Having separate queues for each stage makes it easy to scale resources for the stage that needs it. If your pending queue length is consistently nonzero for a stage, then it needs more workers.
For the asyncronous client notification, a callback can work nicely if you have low enough concurrency. Otherwise waiters can periodically poll a completion queue.
I'd make a single job which does two things: run the sizer job
synchronously, and then the face recognition job synchronously. Your
web server task only ever waits on the master job.
What I'm working on is having the web server page auto-reload every
few seconds to probe the job, and updating some eye candy to make the
user think work is really happening. Once it detects the job is done
(and all sub-jobs implicitly) it can move to the next stop of the UI.
Minimal load on the web server this way (ie, you don't tie up a whole
connection waiting for work to be done).
> What I'm working on is having the web server page auto-reload every
> few seconds to probe the job, and updating some eye candy to make the
> user think work is really happening. Once it detects the job is done
> (and all sub-jobs implicitly) it can move to the next stop of the UI.

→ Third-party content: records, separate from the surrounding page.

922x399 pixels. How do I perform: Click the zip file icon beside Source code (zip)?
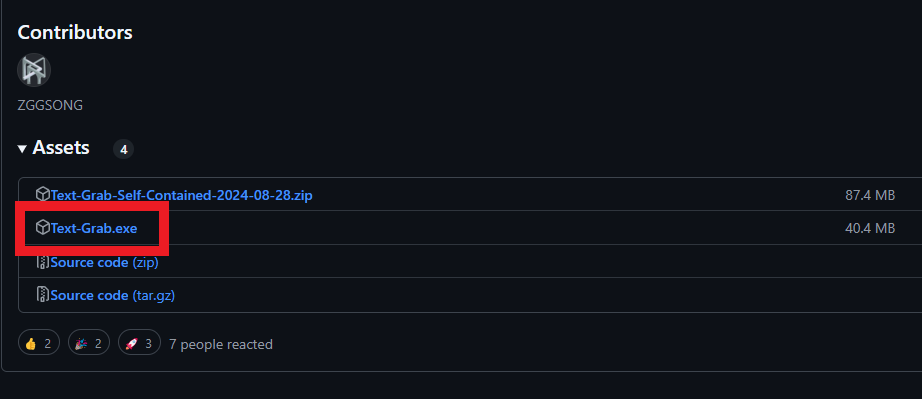42,261
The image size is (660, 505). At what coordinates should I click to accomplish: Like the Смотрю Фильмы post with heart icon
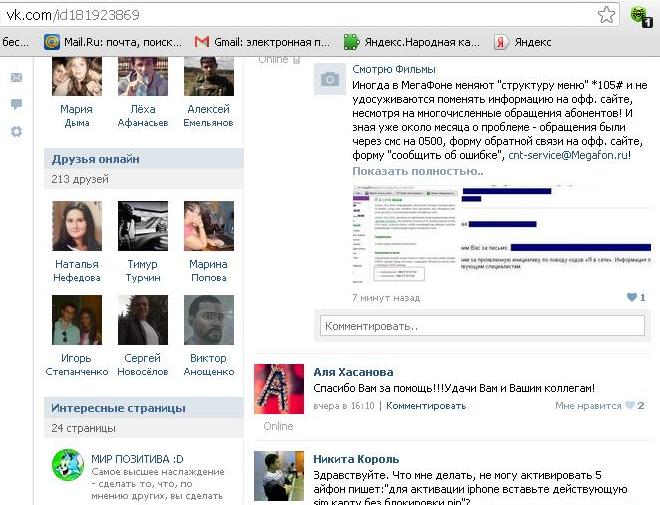[x=632, y=298]
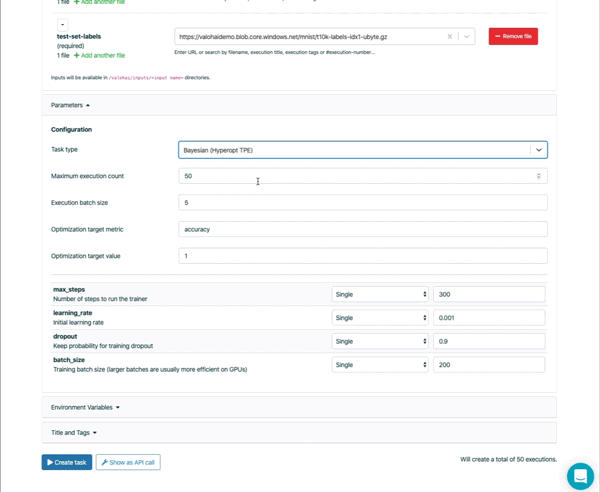Click Optimization target metric field
This screenshot has height=492, width=600.
click(362, 229)
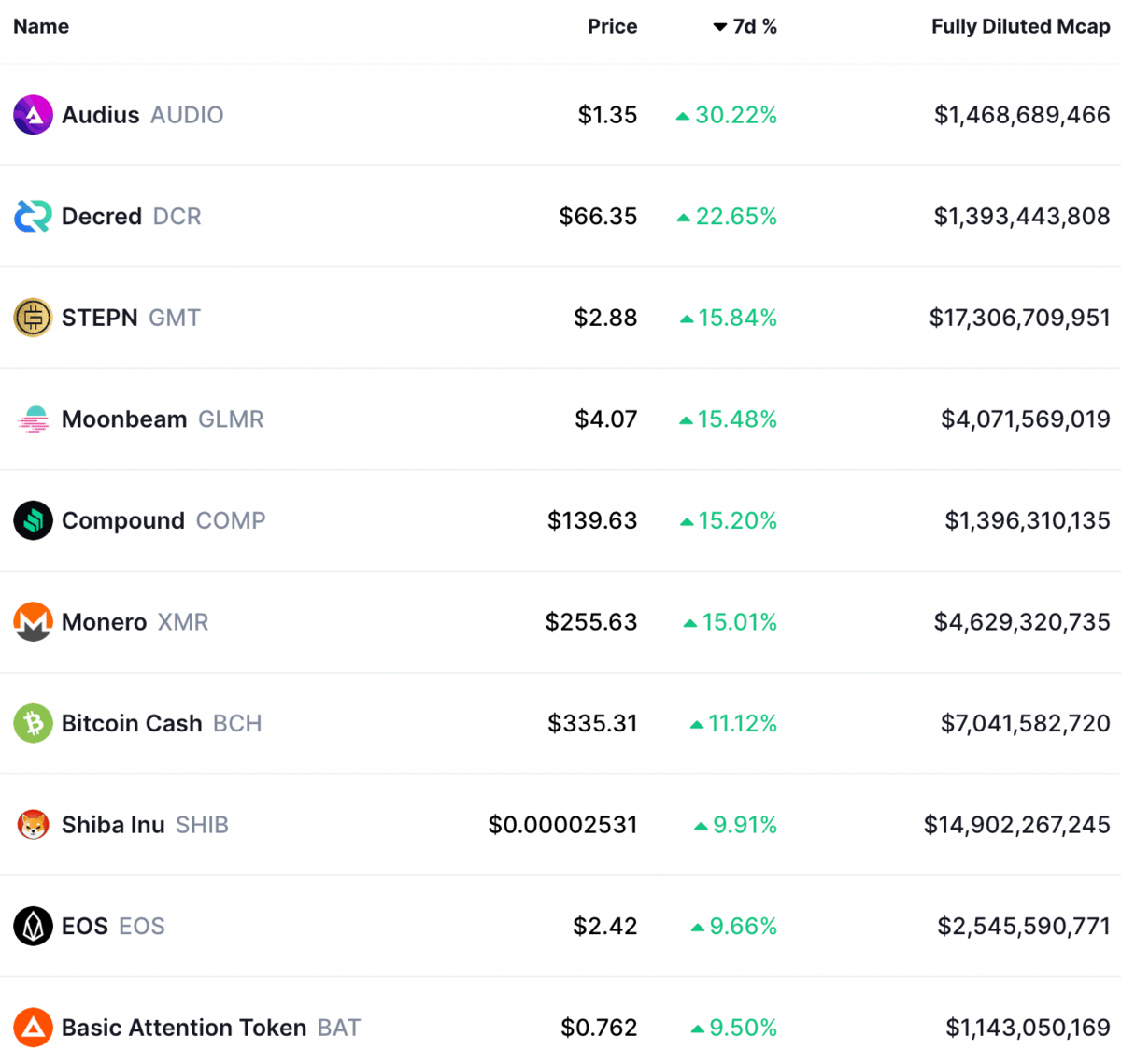1121x1064 pixels.
Task: Click the EOS black logo icon
Action: (33, 926)
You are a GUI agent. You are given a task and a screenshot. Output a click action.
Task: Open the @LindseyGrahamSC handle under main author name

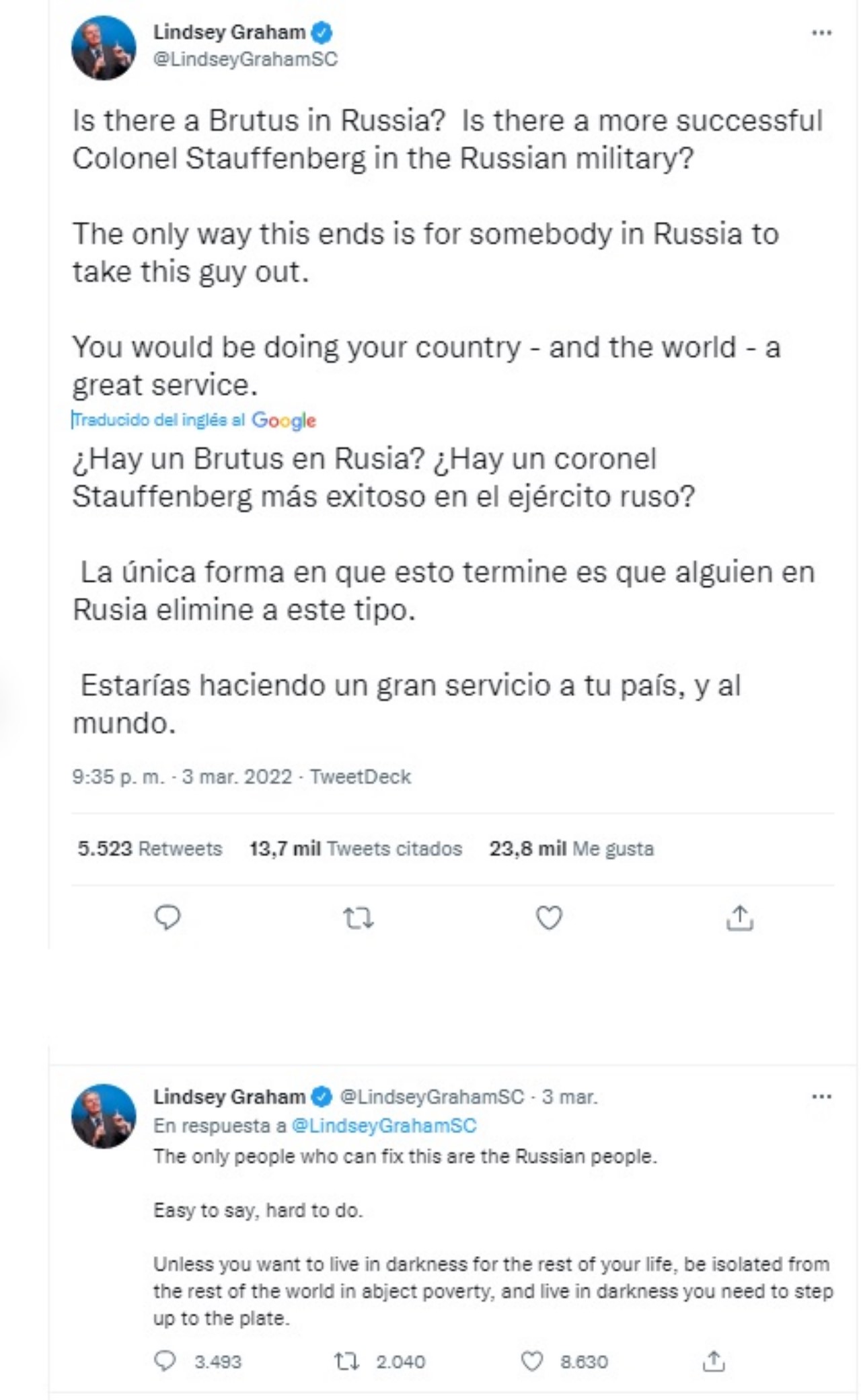click(246, 59)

> Minimal load on the web server this way (ie, you don't tie up a whole
> connection waiting for work to be done).
jQuery/AJAX is your friend here - it's trivially easy to do the polling in background and avoid the whole page reload.
We do something similar on http://Curate.Us - when you first ask us to clip a web page that job is async and assigned to a pool of clipping servers. Then you resize or reposition an existing clip we use gearman to assign it to a pool of render servers and run it synchronously. For example all the non-browser image manipulation on this clip of the gearman home page is done using the sync render servers http://s.tt/11sMG+
We also use gearman for logging - all the log events are sent asynchronously to a memcache backed gearman server with workers doing a bunch of de-normalization on the result so that we don't keep the web servers hanging around to write complex logs and update stats - this also lets us treat the log workers as long running batch jobs which can maintain local state for thinks like persistent DB connection, in memory copies of the browscap db etc.